[Stored dataset items]
** start **

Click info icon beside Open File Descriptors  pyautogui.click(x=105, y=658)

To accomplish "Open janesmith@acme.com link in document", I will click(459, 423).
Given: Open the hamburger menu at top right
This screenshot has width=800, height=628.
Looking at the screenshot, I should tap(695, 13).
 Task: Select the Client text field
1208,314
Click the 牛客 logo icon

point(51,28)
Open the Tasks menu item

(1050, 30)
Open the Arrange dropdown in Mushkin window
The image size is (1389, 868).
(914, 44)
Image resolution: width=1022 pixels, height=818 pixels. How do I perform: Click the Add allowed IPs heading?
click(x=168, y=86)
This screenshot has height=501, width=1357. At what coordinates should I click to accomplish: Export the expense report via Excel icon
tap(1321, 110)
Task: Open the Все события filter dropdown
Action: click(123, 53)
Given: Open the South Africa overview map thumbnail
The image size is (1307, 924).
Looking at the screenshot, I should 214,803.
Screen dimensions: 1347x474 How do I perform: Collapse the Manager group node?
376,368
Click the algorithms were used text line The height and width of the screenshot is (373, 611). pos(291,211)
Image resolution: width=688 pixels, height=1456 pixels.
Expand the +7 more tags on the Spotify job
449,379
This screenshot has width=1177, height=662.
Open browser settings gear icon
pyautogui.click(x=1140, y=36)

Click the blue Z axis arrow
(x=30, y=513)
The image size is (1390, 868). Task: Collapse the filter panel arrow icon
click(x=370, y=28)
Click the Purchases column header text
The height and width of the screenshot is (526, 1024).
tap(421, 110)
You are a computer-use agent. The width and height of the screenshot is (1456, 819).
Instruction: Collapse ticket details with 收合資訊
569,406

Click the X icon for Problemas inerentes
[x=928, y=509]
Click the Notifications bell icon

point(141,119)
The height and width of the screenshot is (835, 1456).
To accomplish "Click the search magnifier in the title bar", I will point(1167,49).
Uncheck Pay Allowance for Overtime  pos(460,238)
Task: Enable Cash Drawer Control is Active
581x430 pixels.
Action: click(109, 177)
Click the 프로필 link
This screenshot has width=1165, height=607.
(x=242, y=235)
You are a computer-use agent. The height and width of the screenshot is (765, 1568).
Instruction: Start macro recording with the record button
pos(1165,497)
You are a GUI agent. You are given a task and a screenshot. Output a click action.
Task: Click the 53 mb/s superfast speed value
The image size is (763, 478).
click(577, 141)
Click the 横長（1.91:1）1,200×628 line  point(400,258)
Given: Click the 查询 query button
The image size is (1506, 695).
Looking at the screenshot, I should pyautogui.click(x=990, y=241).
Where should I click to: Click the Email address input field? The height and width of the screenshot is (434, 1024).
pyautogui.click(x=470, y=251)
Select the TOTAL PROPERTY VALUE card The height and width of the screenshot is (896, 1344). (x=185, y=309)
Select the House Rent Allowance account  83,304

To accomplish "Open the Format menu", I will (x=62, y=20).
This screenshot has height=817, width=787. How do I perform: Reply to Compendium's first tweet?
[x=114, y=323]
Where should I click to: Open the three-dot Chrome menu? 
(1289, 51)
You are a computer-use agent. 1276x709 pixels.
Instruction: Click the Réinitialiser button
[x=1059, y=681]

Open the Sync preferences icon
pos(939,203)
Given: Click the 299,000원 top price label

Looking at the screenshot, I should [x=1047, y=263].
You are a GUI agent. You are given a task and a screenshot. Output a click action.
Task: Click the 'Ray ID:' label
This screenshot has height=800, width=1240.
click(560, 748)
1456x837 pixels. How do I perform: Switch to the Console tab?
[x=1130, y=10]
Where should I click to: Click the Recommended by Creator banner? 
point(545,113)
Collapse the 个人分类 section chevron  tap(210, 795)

** end **

» The request: Write the stretch of records from the line containing "Given: Open the South" through the line containing "(x=30, y=513)" as a numbered list, with blank lines left out.

» Output for this exercise:
1. Given: Open the South Africa overview map thumbnail
2. The image size is (1307, 924).
3. Looking at the screenshot, I should 214,803.
4. Screen dimensions: 1347x474 How do I perform: Collapse the Manager group node?
5. 376,368
6. Click the algorithms were used text line The height and width of the screenshot is (373, 611). pos(291,211)
7. Image resolution: width=688 pixels, height=1456 pixels.
8. Expand the +7 more tags on the Spotify job
9. 449,379
10. This screenshot has width=1177, height=662.
11. Open browser settings gear icon
12. pyautogui.click(x=1140, y=36)
13. Click the blue Z axis arrow
14. (x=30, y=513)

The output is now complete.